- _BLOCCO DI TESTO_
La Rai è sempre, innegabilmente, un’impresa culturale, un luogo in cui si producono idee -o almeno di dovrebbe-, contenuti, modi di intendere la realtà. Basta lasciarci lavorare. Basta riprendere in mano la propria funzione e pensare al pubblico e non a chi ha messo il tal dirigente o il tal conduttore o il tal dei tali.
Siamo stati nei 60 anni di storia alle nostre spalle inventori e realizzatori di tutti i format possibili: lo ha dimostrato oramai dieci anni fa Giovanni Minoli a Marco Bassetti, allora patron Endemol, in un’intervista indimenticabile de “La storia siamo noi” del 31 maggio 2007.
Tutti i programmi possibili e immaginabili erano stati già messi in onda nei 50 anni di RAI precedenti. Quindi denudava la “moda” (sic!) del format per quello che era: una truffa bella e buona. Chi come molti di noi ha lavorato prima degli anni ‘90 sa bene che un pugno di programmisti, un conduttore e un regista erano capaci di mettere in piedi programmi nuovi che girano ancora oggi ma “firmati” da autori, consulenti, collaboratori ai testi dal numero imprecisato. Sa bene che per fare talk o quiz (spesso assai poco televisivi e di valore divulgativo e formativo) non servono format o società esterne o decine di persone. Solo che chi ha memoria lunga, quelle professionalità interne, oggi sono diventate marginali e di tutela aziendale per appalti e collaboratori.
Purtroppo stiamo scemando in numero e marginalizzati nei ruoli per poter segnare i tempi. Ma ci siamo ancora e non smetteremo di ricordare a tutti che un’altra RAI è possibile.
Un’azienda come la nostra Rai ha un’identità da salvaguardare, lo gridiamo da decenni in tutte le manifestazioni. Identità, riconoscibilità che hanno prodotto e lasciato ad oggi un patrimonio senza tempo: dalle inchieste di Zavoli alle interviste di Biagi, dai reportage e film indimenticabili di Comencini e di Pasolini, lasciando i suoi mezzi nelle mani dei Pontecorvo, di Camilleri, di Moretti, di Lizzani, Montaldo, passando dalla satira geniale dei Guzzanti, allo sport, al cabaret, alla musica, al cinema, ai programmi per bambini. Non manca niente.

- _CONSEGNA 1_
Nel testo sulla Rai, perché la "moda" del format viene smascherata come una truffa? Rispondi in una, due o tre frasi.
Il testo e il listato non hanno alcun legame tra loro.

- _DATI DA USARE_

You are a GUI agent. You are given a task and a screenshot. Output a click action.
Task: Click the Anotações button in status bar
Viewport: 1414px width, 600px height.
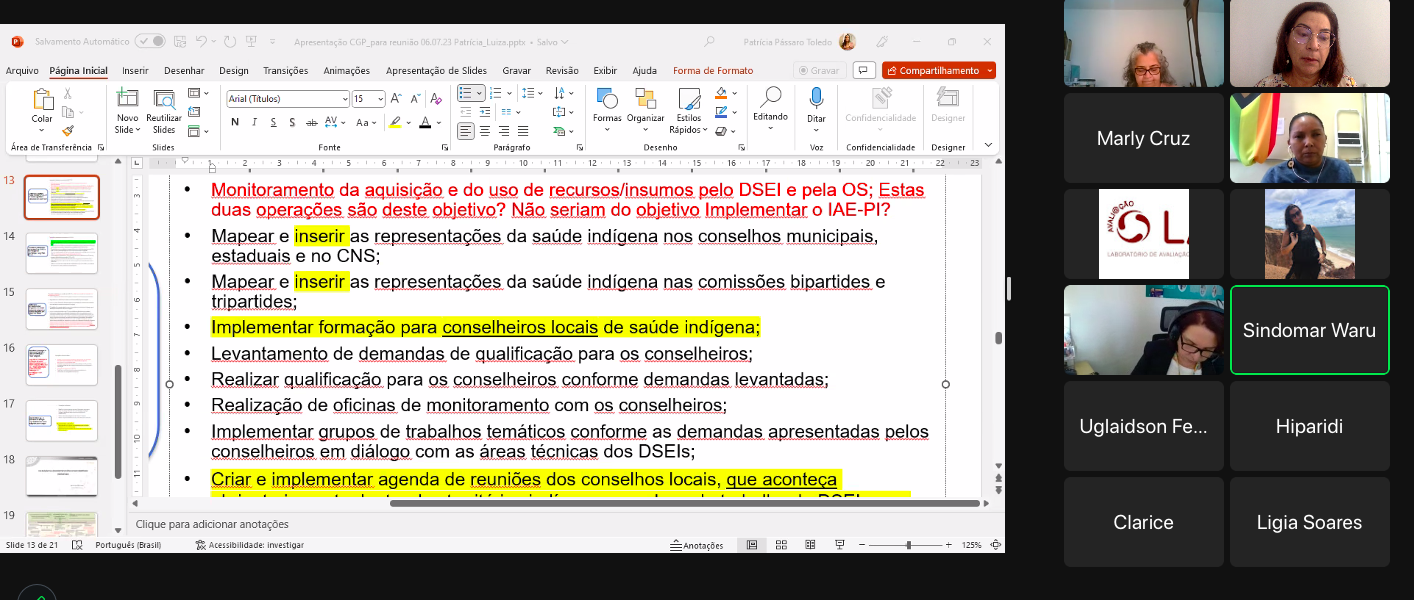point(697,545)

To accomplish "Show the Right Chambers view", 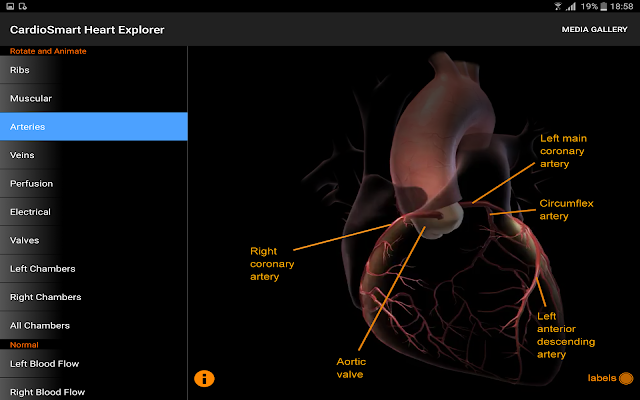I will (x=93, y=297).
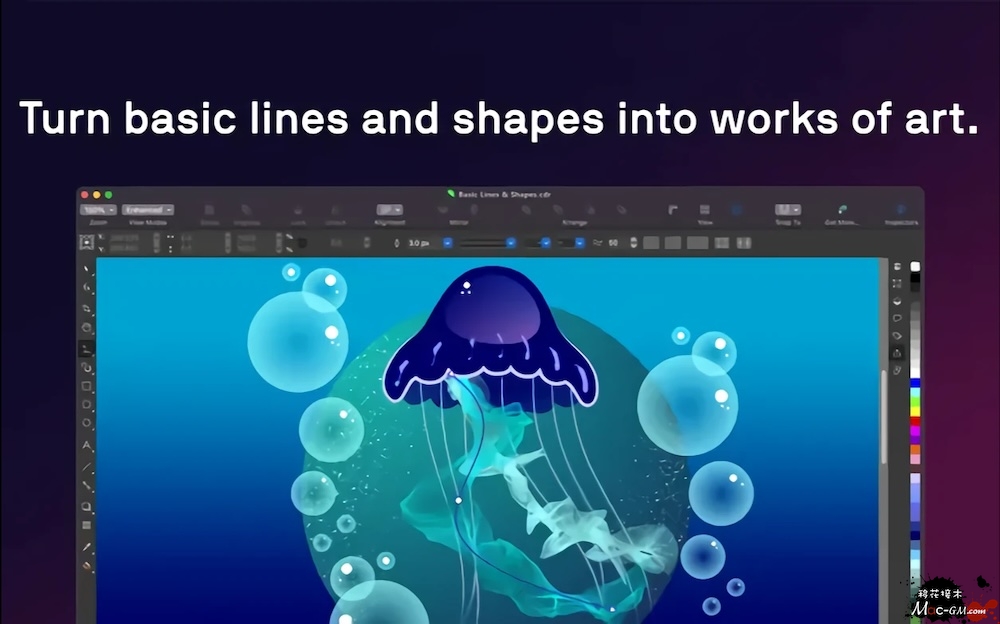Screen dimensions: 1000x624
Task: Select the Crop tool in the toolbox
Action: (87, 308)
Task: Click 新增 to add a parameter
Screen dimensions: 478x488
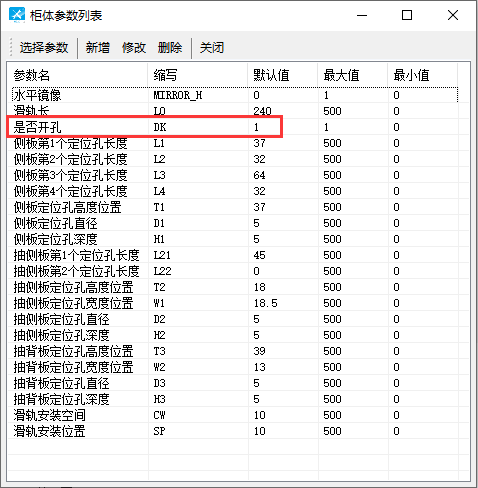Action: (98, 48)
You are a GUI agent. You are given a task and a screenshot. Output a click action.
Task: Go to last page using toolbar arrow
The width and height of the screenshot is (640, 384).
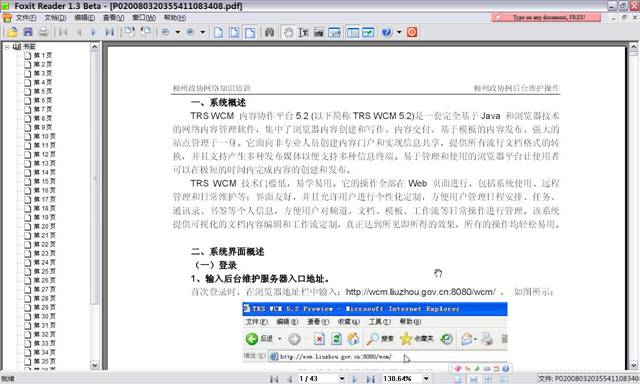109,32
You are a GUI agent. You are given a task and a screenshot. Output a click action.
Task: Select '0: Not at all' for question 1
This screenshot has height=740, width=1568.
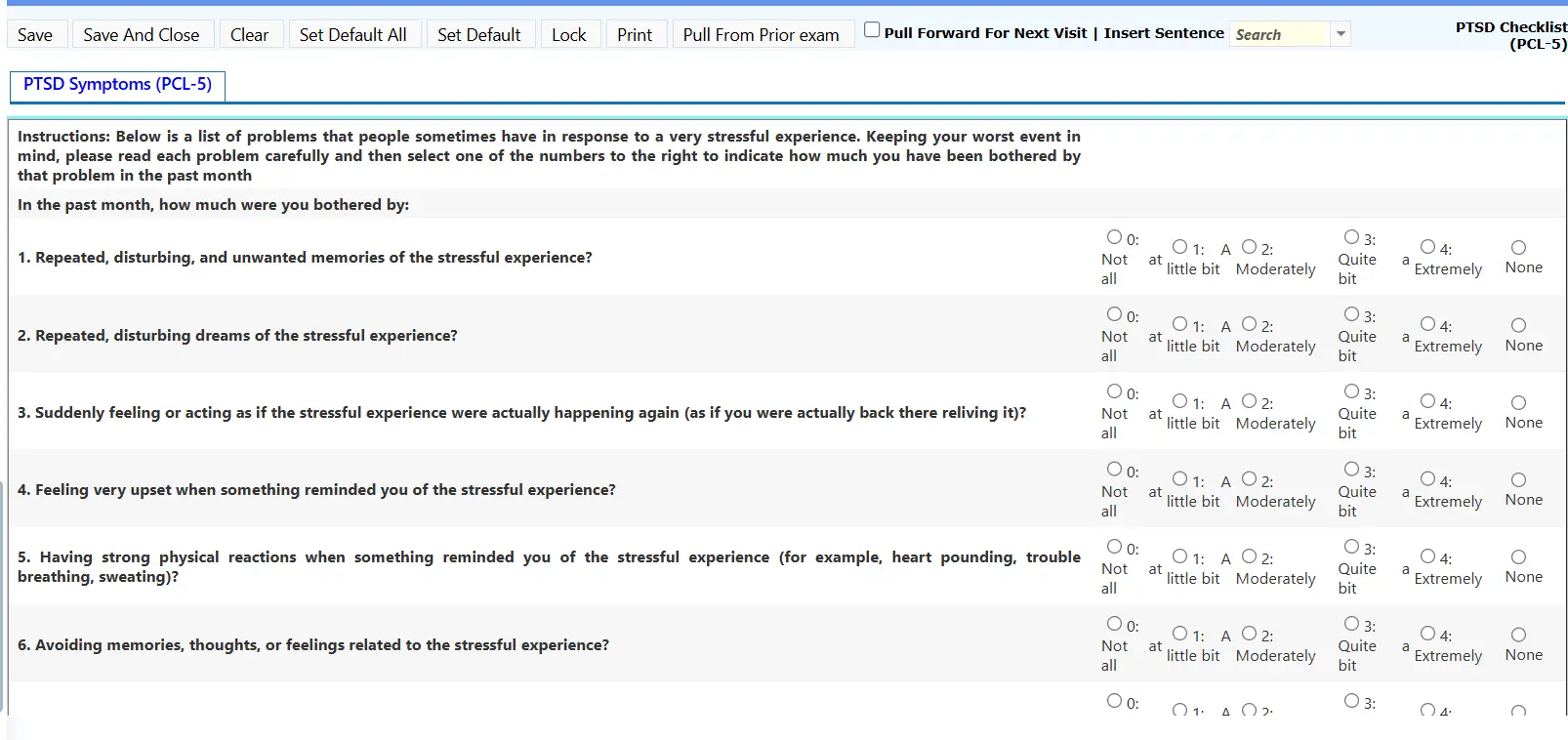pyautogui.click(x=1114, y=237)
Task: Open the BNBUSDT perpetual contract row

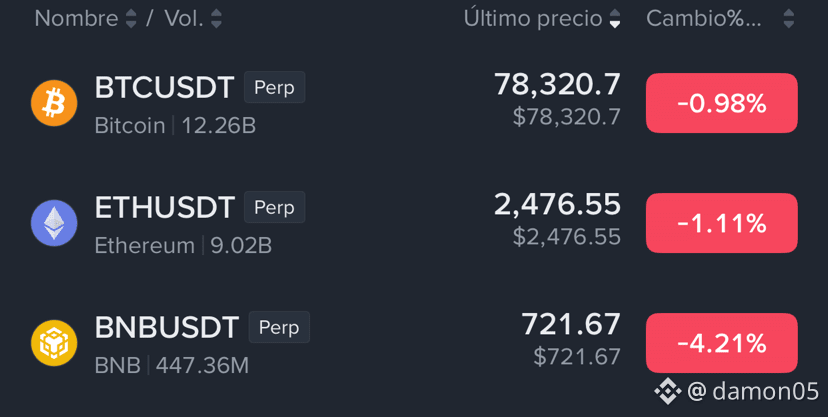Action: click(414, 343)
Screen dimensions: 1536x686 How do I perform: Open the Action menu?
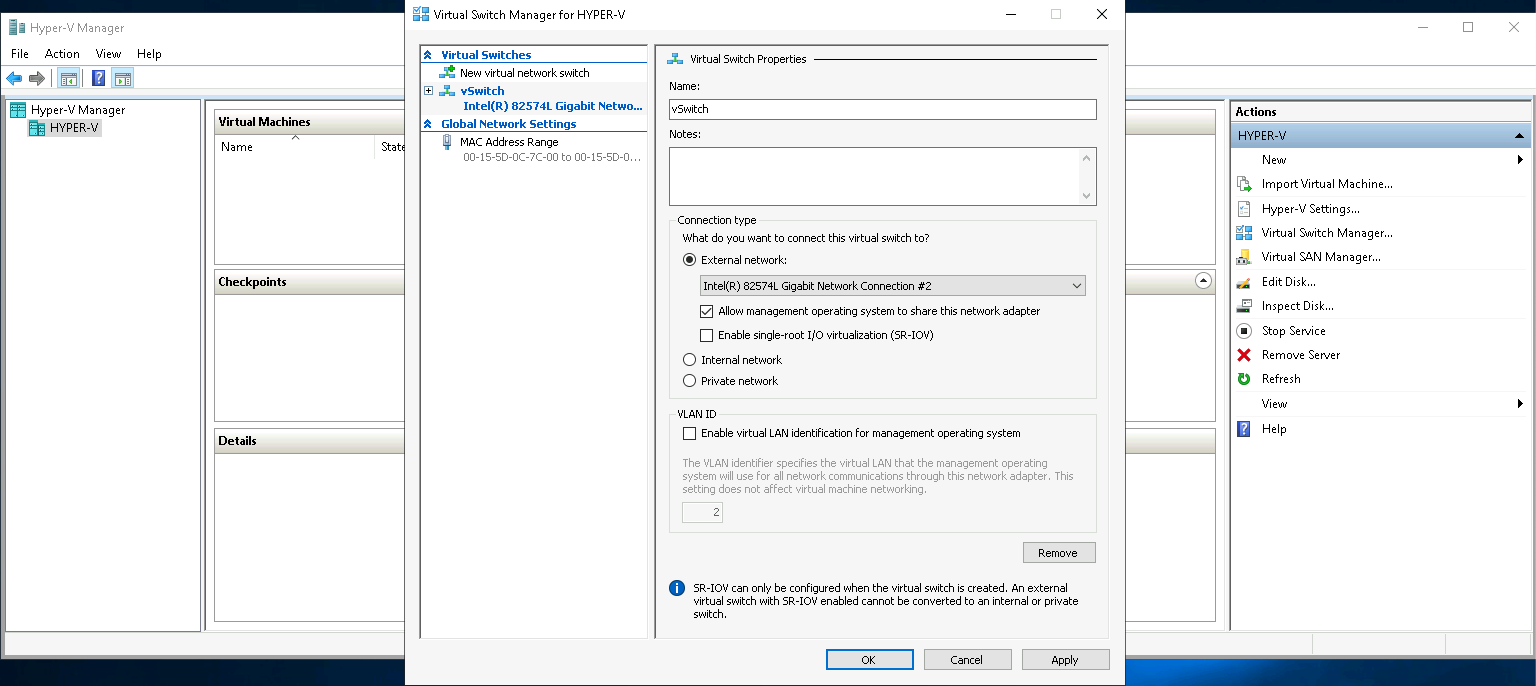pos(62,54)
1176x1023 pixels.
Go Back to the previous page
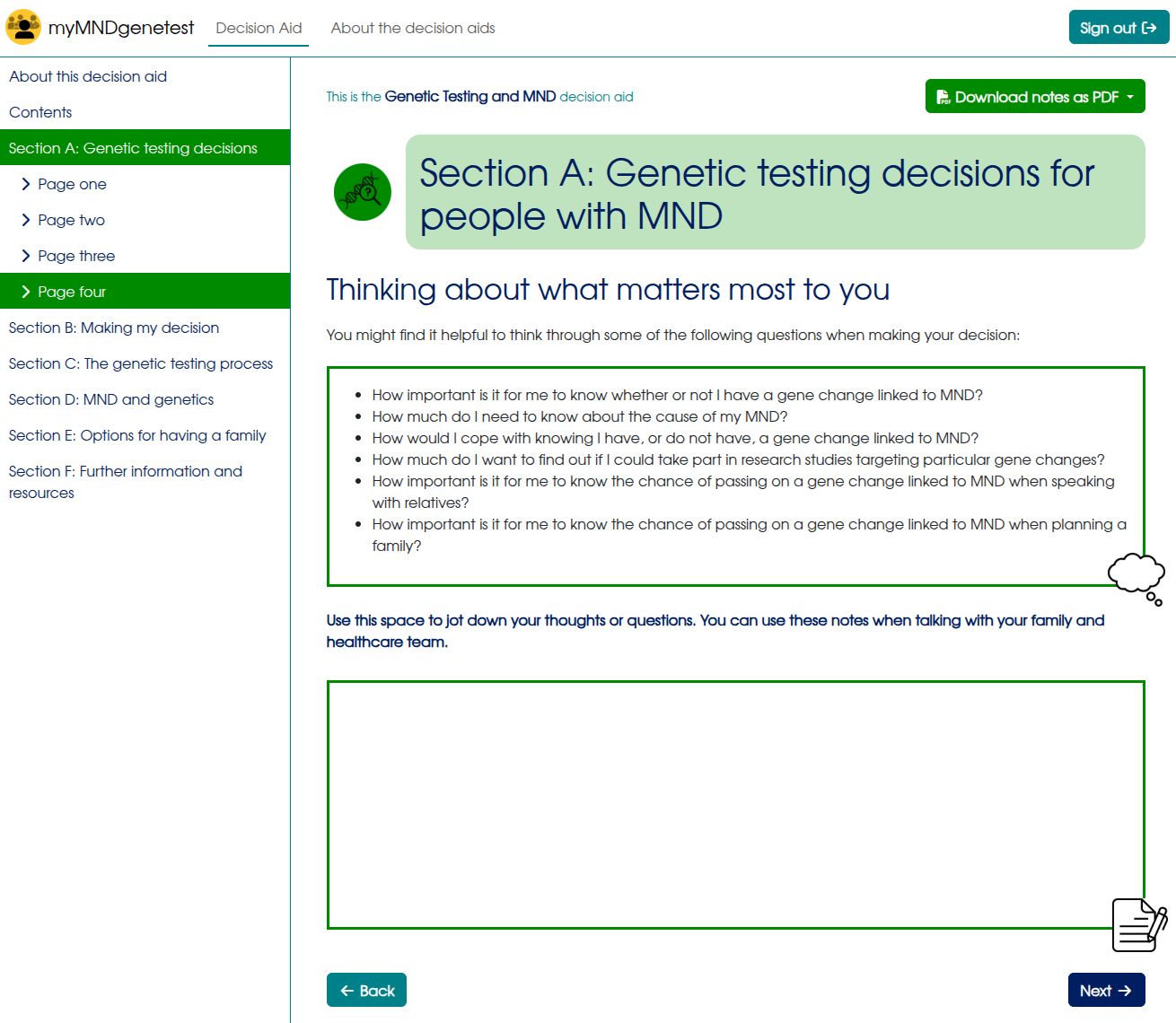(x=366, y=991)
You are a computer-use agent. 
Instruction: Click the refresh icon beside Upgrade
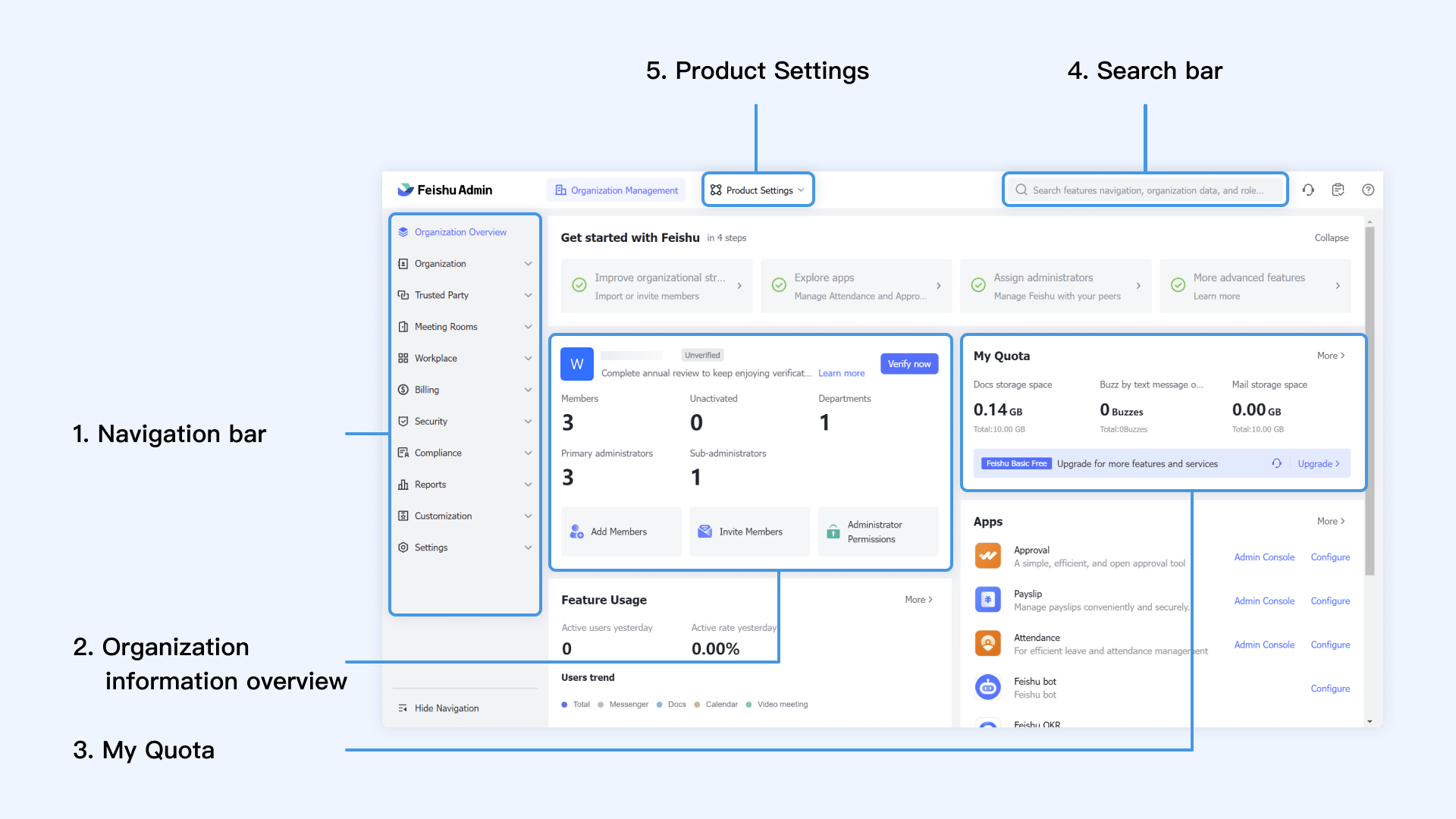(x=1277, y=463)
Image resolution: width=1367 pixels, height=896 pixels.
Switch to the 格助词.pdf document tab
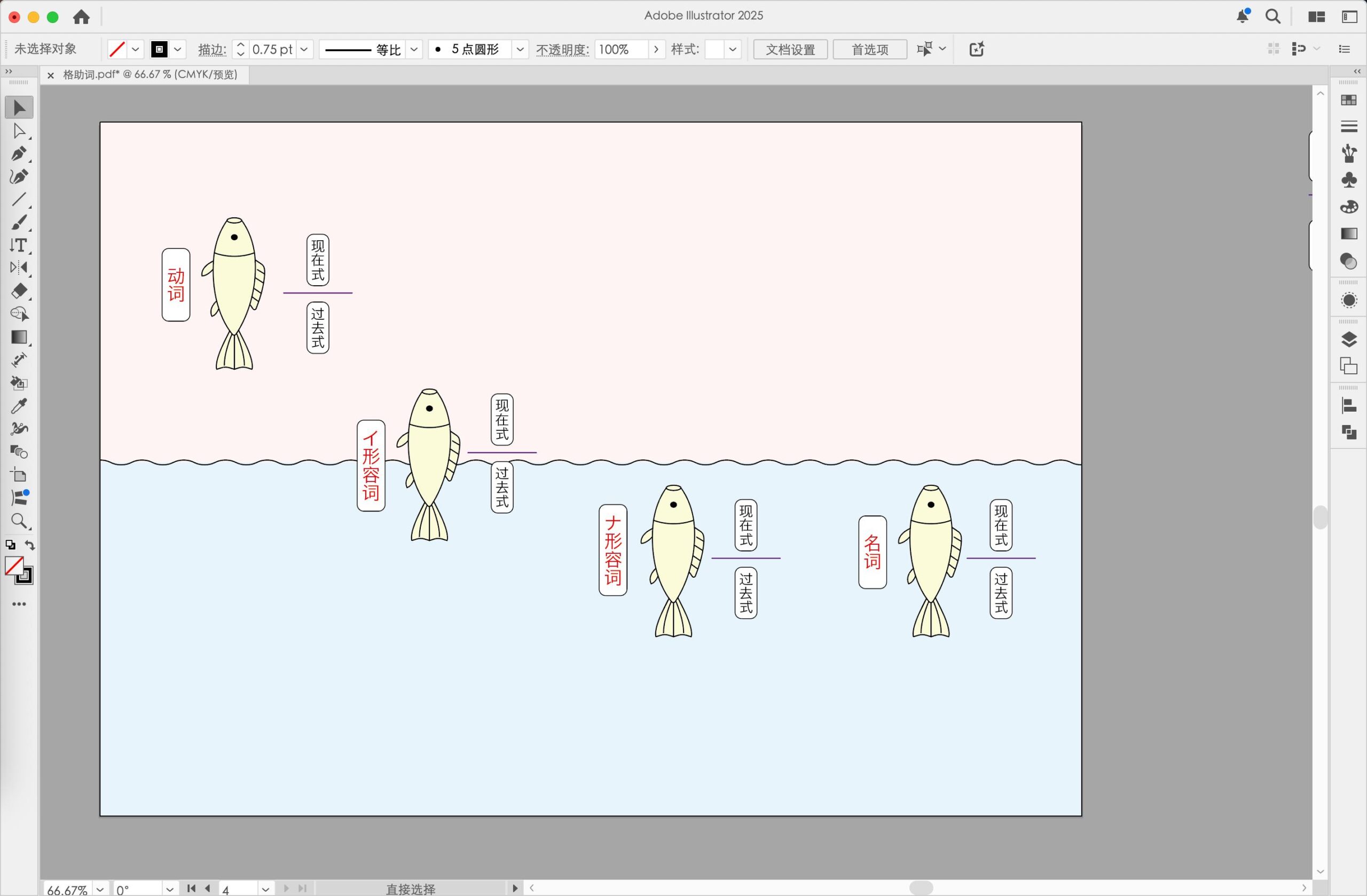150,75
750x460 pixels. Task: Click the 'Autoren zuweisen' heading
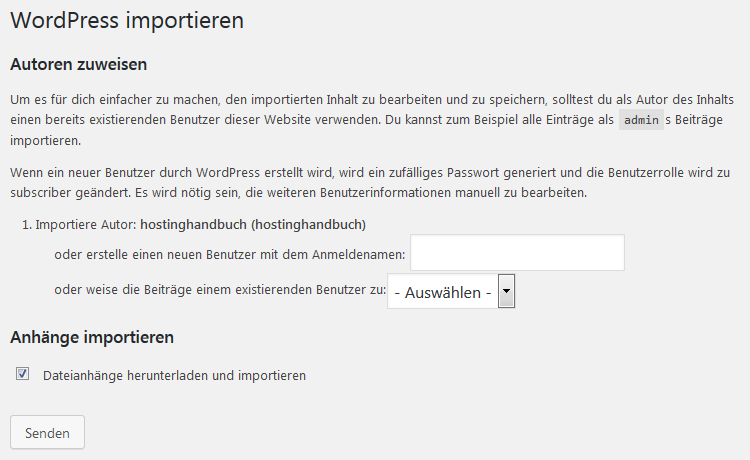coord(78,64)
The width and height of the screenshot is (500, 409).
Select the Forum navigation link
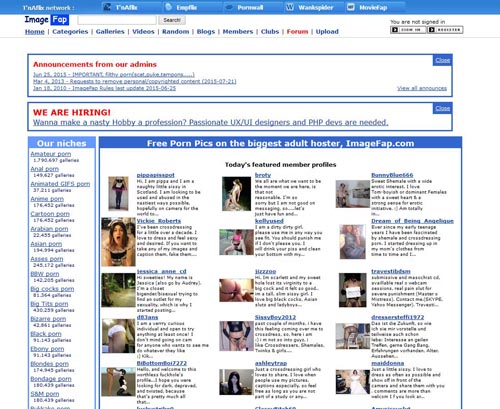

- _CONSEGNA 2_
Riporta come elenco numerato le righe del listato a partire da quella che contiene "Image resolution: width=1367" e proseguendo fino alla fine del listato, escludendo le righe vuote e le immagini.

- _SOLUZIONE SVOLTA 1_
Viene smascherata come una truffa perché tutti i programmi possibili e immaginabili erano già stati messi in onda nei cinquant'anni precedenti della Rai. Lo aveva dimostrato Giovanni Minoli a Marco Bassetti in un'intervista de "La storia siamo noi" del 31 maggio 2007.

- _SOLUZIONE SVOLTA 2_
1. Image resolution: width=1367 pixels, height=896 pixels.
2. Switch to the 格助词.pdf document tab
3. 150,75
4. 750x460 pixels. Task: Click the 'Autoren zuweisen' heading
5. coord(78,64)
6. The width and height of the screenshot is (500, 409).
7. Select the Forum navigation link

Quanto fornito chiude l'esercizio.